Transfer Policy Review PDP WG - Shared screen with speaker view
Julie Bisland - ICANN Org
Please review ICANN Expected Standards of Behavior here: https://www.icann.org/resources/pages/expected-standards-2016-06-28-en
Emily Barabas - ICANN Org
Keiron Tobin (RrSG)
Did we set a timeframe of when we need to respond to these request? i.e- 4 weeks etc?
Keiron Tobin (RrSG)
Sorry, I think I missed your proposal Emily, we finish 15 mins early, turn off the recording, or we do the full call, then do 15 mins after?
Theo Geurts (RrSG)
I was never a fan of those EPDP Friday homework sessions
Rick Wilhelm (PIR) (RySG)
would prefer to provide feedback on the call, fwiw
Keiron Tobin (RrSG)
Thank you for the clarification
Steinar Grøtterød (At-large)
Will the registrar “admit” there is domain theft within their system?

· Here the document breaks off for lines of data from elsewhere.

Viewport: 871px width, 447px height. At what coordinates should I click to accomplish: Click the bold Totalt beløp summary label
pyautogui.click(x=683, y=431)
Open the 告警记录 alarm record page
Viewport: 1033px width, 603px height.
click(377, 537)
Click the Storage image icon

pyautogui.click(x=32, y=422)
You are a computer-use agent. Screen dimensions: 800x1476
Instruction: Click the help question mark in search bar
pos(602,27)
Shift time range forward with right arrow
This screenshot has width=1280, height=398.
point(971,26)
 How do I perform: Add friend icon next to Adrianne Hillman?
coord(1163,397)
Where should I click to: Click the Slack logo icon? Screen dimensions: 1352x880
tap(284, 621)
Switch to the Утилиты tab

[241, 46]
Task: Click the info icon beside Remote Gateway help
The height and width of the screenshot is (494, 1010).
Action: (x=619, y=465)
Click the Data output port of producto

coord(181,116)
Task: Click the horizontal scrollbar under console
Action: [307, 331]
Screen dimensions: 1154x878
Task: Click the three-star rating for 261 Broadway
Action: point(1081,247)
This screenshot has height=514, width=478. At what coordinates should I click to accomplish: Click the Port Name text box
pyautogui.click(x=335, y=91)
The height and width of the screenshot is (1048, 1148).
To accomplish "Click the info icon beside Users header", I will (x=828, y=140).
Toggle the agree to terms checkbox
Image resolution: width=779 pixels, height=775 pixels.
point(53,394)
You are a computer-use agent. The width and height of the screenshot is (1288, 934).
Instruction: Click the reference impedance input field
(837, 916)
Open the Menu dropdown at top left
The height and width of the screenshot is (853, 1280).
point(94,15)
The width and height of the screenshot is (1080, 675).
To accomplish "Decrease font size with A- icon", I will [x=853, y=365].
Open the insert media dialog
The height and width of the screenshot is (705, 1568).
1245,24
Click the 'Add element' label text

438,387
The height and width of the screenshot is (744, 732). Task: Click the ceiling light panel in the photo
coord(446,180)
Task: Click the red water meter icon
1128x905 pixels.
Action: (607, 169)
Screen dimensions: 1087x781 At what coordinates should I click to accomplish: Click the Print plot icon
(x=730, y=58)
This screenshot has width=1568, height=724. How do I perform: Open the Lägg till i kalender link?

I.e. their system is not enough “secure”. I would love data of domain theft or fraudulent activity, but not sure registrars can do this by them selves.
Theo Geurts (RrSG)
+1 Rick, good info on the RFC
Keiron Tobin (RrSG)
Thanks Rick
Prudence Malinki (RrSG)
That's really helpful Rick- thank you!
Emily Barabas - ICANN Org
It's the response to Charter question a7 starting on page 16
Jim Galvin (RySG)
on the issue of affirmative response, the reality is the "affirmative response" is the fact that an RNH logged in to the registrar account. that's the first line of defense and the FOA doesn't fix that. if someone gets into your account they change all those points of contact and the FOA serves no purpose. i hope that's clear enough. the point is the issue is still covered, the same as always.
Rick Wilhelm (PIR) (RySG)
that's doable Berry
Rick Wilhelm (PIR) (RySG)
i might even get the RFC number right ;-)
Jim Galvin (RySG)
well of course it's vulnerable to theft once it's generated. that's always been true.
Jim Galvin (RySG)
if the RNH doesn't do their part to keep it safe, well, oh well.
Jim Galvin (RySG)
this proposed system works better because the TAC doesn't exist until it's needed, which is different than history. that's a significant improvement, in my opinion.
Berry Cobb - ICANN Org
So, yes the 5 day window to NACK has been removed from today's traditional transfer process. But isn't this what the TTL of the TAC is meant to compensate for?
Jim Galvin (RySG)
@berry - no it doesn't. they are solving different problems.
Jim Galvin (RySG)
the TAC TTL is just providing some protection for the TAC, limiting the overall window of vulnerability when a domain is eligible for a transfer. the 5 days window is an extra step for a registrant at a cost of the delay waiting for the transfer.
Theo Geurts (RrSG)
Ultra secure systems means making transfers just much harder
Theo Geurts (RrSG)
Plus that ID needs an modification to the EPP
Jim Galvin (RySG)
however, the more I think about it, the overarching principle here is that access to the registrar account is primary point of control. the FOA doesn't add anything to do that and neither does the 5 day window. the 5 window solves a different problem than hijacking domains, because if you've lost control of the account then you change all the contact information and neither the notifications nor the FOA matter in any case.